◆ DATA
____________

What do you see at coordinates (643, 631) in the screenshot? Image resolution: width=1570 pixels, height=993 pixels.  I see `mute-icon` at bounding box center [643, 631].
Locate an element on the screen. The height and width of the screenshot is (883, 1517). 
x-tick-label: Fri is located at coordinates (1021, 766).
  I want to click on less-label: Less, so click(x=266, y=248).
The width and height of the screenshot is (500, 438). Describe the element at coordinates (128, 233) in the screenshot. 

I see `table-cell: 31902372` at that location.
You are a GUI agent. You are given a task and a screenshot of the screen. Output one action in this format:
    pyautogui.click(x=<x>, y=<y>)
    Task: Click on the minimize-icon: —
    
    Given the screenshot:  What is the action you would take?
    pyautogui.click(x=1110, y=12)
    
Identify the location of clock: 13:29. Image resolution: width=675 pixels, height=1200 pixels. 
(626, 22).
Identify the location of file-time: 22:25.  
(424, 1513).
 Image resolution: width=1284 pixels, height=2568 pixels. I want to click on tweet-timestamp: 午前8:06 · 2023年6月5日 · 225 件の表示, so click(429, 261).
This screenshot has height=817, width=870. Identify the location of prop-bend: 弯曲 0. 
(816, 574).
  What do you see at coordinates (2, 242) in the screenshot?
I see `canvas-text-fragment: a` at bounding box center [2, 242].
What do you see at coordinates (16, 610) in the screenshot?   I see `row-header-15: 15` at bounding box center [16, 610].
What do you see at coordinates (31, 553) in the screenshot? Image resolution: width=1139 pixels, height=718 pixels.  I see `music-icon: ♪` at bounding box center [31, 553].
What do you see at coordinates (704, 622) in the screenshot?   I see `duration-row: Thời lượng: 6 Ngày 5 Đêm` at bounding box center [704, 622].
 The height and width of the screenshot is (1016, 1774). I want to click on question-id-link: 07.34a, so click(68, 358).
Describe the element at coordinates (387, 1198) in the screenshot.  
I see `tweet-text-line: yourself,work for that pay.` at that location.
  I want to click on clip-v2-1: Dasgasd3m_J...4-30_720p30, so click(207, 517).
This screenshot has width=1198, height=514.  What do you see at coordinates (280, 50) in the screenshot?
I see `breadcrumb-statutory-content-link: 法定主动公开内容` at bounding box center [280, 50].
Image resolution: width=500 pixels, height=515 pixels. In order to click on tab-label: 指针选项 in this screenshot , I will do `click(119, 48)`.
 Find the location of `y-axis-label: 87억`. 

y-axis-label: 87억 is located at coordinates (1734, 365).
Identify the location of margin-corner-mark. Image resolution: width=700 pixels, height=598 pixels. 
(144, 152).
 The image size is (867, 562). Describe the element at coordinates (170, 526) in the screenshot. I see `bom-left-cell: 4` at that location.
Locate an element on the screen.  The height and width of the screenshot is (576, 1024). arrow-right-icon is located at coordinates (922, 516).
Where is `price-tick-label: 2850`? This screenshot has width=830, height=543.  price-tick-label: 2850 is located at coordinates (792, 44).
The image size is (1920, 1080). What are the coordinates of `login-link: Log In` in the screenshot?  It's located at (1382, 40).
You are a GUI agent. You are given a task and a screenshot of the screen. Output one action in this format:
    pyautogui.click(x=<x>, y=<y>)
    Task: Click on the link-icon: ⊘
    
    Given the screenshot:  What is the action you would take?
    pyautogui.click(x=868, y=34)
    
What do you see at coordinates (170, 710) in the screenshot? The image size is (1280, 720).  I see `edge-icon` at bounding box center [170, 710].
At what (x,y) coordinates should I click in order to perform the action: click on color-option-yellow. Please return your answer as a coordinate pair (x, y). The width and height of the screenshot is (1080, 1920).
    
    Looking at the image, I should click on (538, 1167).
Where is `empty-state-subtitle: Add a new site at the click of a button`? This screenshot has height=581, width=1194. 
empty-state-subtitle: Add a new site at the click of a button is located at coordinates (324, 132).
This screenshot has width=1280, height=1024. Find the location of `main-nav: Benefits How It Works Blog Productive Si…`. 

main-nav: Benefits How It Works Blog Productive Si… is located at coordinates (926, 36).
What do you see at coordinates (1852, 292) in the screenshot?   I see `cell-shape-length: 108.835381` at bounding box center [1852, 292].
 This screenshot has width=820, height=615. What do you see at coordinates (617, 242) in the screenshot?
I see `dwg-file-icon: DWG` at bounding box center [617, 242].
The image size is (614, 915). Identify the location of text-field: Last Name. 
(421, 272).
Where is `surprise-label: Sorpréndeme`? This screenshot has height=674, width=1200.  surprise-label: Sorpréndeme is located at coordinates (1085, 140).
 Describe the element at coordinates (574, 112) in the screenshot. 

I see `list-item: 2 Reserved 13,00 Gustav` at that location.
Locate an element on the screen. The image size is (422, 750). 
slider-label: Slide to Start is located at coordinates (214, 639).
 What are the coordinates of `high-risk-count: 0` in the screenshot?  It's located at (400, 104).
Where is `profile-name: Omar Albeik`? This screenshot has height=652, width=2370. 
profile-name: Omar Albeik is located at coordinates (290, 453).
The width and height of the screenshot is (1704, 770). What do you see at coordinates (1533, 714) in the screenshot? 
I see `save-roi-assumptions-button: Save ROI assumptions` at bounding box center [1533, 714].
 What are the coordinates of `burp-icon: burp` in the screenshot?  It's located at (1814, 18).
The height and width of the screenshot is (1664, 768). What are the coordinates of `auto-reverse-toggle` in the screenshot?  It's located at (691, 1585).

____________

◆ EXERCISE AIM
Copy the material above word for word, from the first line through the last.

◆ COMPLETED TASK
What do you see at coordinates (643, 631) in the screenshot? Image resolution: width=1570 pixels, height=993 pixels.  I see `mute-icon` at bounding box center [643, 631].
Locate an element on the screen. The height and width of the screenshot is (883, 1517). 
x-tick-label: Fri is located at coordinates (1021, 766).
  I want to click on less-label: Less, so click(x=266, y=248).
The width and height of the screenshot is (500, 438). Describe the element at coordinates (128, 233) in the screenshot. 

I see `table-cell: 31902372` at that location.
You are a GUI agent. You are given a task and a screenshot of the screen. Output one action in this format:
    pyautogui.click(x=<x>, y=<y>)
    Task: Click on the minimize-icon: —
    
    Given the screenshot:  What is the action you would take?
    pyautogui.click(x=1110, y=12)
    
Identify the location of clock: 13:29. Image resolution: width=675 pixels, height=1200 pixels. 
(626, 22).
Identify the location of file-time: 22:25.  
(424, 1513).
 Image resolution: width=1284 pixels, height=2568 pixels. I want to click on tweet-timestamp: 午前8:06 · 2023年6月5日 · 225 件の表示, so click(429, 261).
This screenshot has height=817, width=870. Identify the location of prop-bend: 弯曲 0. 
(816, 574).
  What do you see at coordinates (2, 242) in the screenshot?
I see `canvas-text-fragment: a` at bounding box center [2, 242].
What do you see at coordinates (16, 610) in the screenshot?   I see `row-header-15: 15` at bounding box center [16, 610].
What do you see at coordinates (31, 553) in the screenshot? Image resolution: width=1139 pixels, height=718 pixels.  I see `music-icon: ♪` at bounding box center [31, 553].
What do you see at coordinates (704, 622) in the screenshot?   I see `duration-row: Thời lượng: 6 Ngày 5 Đêm` at bounding box center [704, 622].
 The height and width of the screenshot is (1016, 1774). I want to click on question-id-link: 07.34a, so click(68, 358).
Describe the element at coordinates (387, 1198) in the screenshot.  
I see `tweet-text-line: yourself,work for that pay.` at that location.
  I want to click on clip-v2-1: Dasgasd3m_J...4-30_720p30, so click(207, 517).
This screenshot has width=1198, height=514.  What do you see at coordinates (280, 50) in the screenshot?
I see `breadcrumb-statutory-content-link: 法定主动公开内容` at bounding box center [280, 50].
Image resolution: width=500 pixels, height=515 pixels. In order to click on tab-label: 指针选项 in this screenshot , I will do `click(119, 48)`.
 Find the location of `y-axis-label: 87억`. 

y-axis-label: 87억 is located at coordinates (1734, 365).
Identify the location of margin-corner-mark. Image resolution: width=700 pixels, height=598 pixels. 
(144, 152).
 The image size is (867, 562). Describe the element at coordinates (170, 526) in the screenshot. I see `bom-left-cell: 4` at that location.
Locate an element on the screen.  The height and width of the screenshot is (576, 1024). arrow-right-icon is located at coordinates (922, 516).
Where is `price-tick-label: 2850`? This screenshot has width=830, height=543.  price-tick-label: 2850 is located at coordinates (792, 44).
The image size is (1920, 1080). What are the coordinates of `login-link: Log In` in the screenshot?  It's located at (1382, 40).
You are a GUI agent. You are given a task and a screenshot of the screen. Output one action in this format:
    pyautogui.click(x=<x>, y=<y>)
    Task: Click on the link-icon: ⊘
    
    Given the screenshot:  What is the action you would take?
    pyautogui.click(x=868, y=34)
    
What do you see at coordinates (170, 710) in the screenshot? The image size is (1280, 720).  I see `edge-icon` at bounding box center [170, 710].
At what (x,y) coordinates should I click in order to perform the action: click on color-option-yellow. Please return your answer as a coordinate pair (x, y). The width and height of the screenshot is (1080, 1920).
    
    Looking at the image, I should click on (538, 1167).
Where is `empty-state-subtitle: Add a new site at the click of a button`? This screenshot has height=581, width=1194. 
empty-state-subtitle: Add a new site at the click of a button is located at coordinates (324, 132).
This screenshot has width=1280, height=1024. Find the location of `main-nav: Benefits How It Works Blog Productive Si…`. 

main-nav: Benefits How It Works Blog Productive Si… is located at coordinates (926, 36).
What do you see at coordinates (1852, 292) in the screenshot?   I see `cell-shape-length: 108.835381` at bounding box center [1852, 292].
 This screenshot has width=820, height=615. What do you see at coordinates (617, 242) in the screenshot?
I see `dwg-file-icon: DWG` at bounding box center [617, 242].
The image size is (614, 915). Identify the location of text-field: Last Name. 
(421, 272).
Where is `surprise-label: Sorpréndeme`? This screenshot has height=674, width=1200.  surprise-label: Sorpréndeme is located at coordinates (1085, 140).
 Describe the element at coordinates (574, 112) in the screenshot. 

I see `list-item: 2 Reserved 13,00 Gustav` at that location.
Locate an element on the screen. The image size is (422, 750). 
slider-label: Slide to Start is located at coordinates (214, 639).
 What are the coordinates of `high-risk-count: 0` in the screenshot?  It's located at (400, 104).
Where is `profile-name: Omar Albeik`? This screenshot has height=652, width=2370. 
profile-name: Omar Albeik is located at coordinates (290, 453).
The width and height of the screenshot is (1704, 770). What do you see at coordinates (1533, 714) in the screenshot? 
I see `save-roi-assumptions-button: Save ROI assumptions` at bounding box center [1533, 714].
 What are the coordinates of `burp-icon: burp` in the screenshot?  It's located at (1814, 18).
The height and width of the screenshot is (1664, 768). What are the coordinates of `auto-reverse-toggle` in the screenshot?  It's located at (691, 1585).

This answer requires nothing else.